| Source document |
** Begin **

This section provides detailed mechanisms to enable cross-slot scheduling power saving for aperiodic SRS (A-SRS) operation. In 3GPP Rel-15, a non-zero A-SRS triggering offset value can be configured per SRS resource set (TS 38.331, parameter slotOffset for resource Type: aperiodic in SRS-Config). If a cross-slot scheduling based power saving mode is configured and/or activated for a UE, the UE may perform procedures/actions described herein:

In an embodiment, to adapt the minimum applicable value of aperiodic SRS triggering offset for an active UL BWP, implicit indication by defining the minimum applicable value to be the larger of the minimum applicable K2 value (K2_min) when indicated and the corresponding RRC parameter slotOffset.

In an embodiment, the UE will not transmit SRS corresponding to an SRS resource set that is triggered by an SRS request if the corresponding slotOffset parameter associated with the SRS resource set is smaller than K2_min.

In another embodiment, the UE transmits SRS corresponding to an SRS resource set using the minimum applicable value of aperiodic SRS triggering offset (e.g., equal to K2_min) if the corresponding slotOffset parameter associated with the SRS resource set is smaller than K2_min.

** End **

| Challenges |
1) In the A-SRS passage, which 3GPP release allows a non-zero A-SRS triggering offset to be configured per SRS resource set?
2) Repeat the section of the A-SRS passage that opens with the words containing "In an embodiment, to" and closes with "RRC parameter slotOffset.".
The material on this page is not needed.

| Material provided |
** Begin **

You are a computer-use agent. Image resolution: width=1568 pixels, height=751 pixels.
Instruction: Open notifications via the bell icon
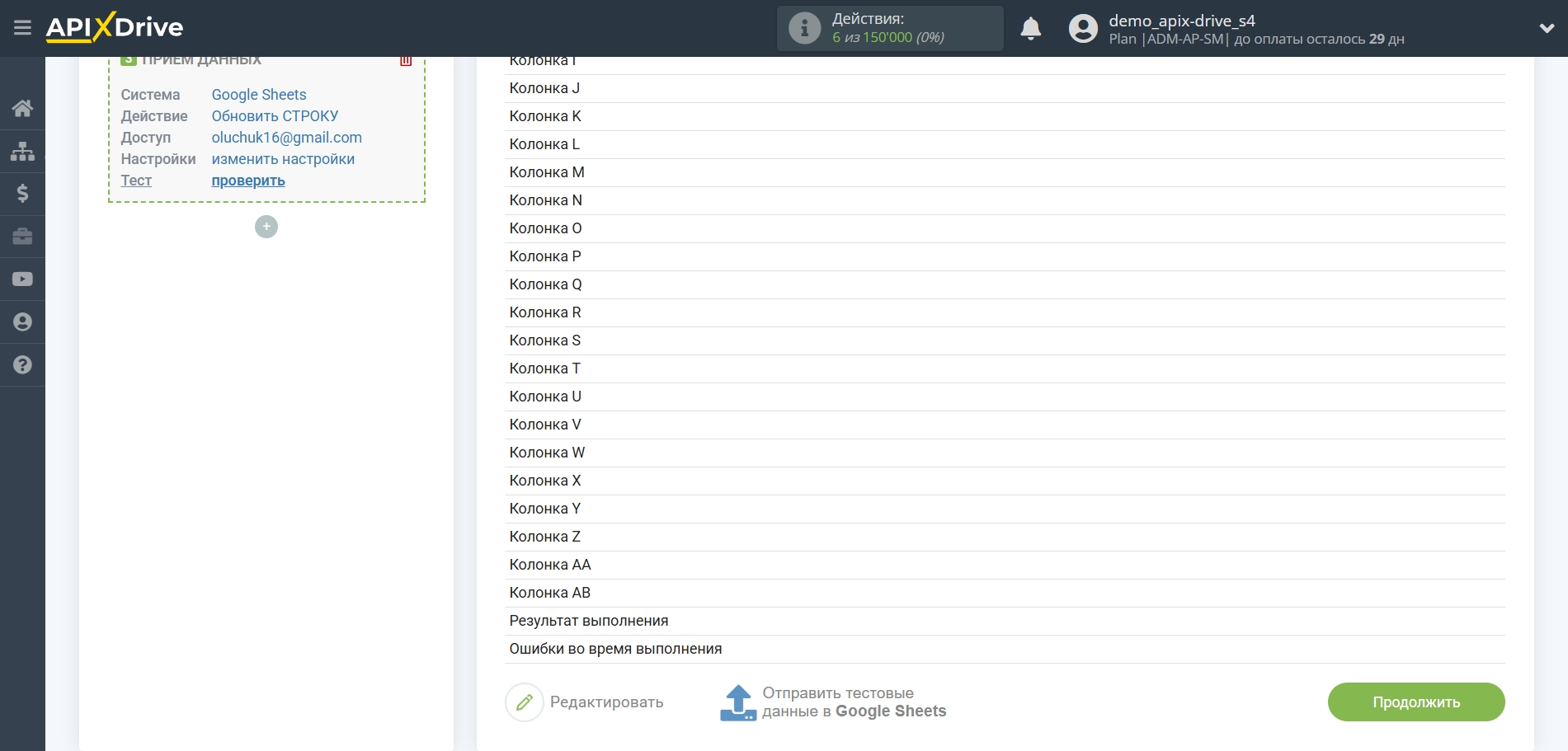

** End **

| Results of the exercise |
1) Rel-15

2)
In an embodiment, to adapt the minimum applicable value of aperiodic SRS triggering offset for an active UL BWP, implicit indication by defining the minimum applicable value to be the larger of the minimum applicable K2 value (K2_min) when indicated and the corresponding RRC parameter slotOffset.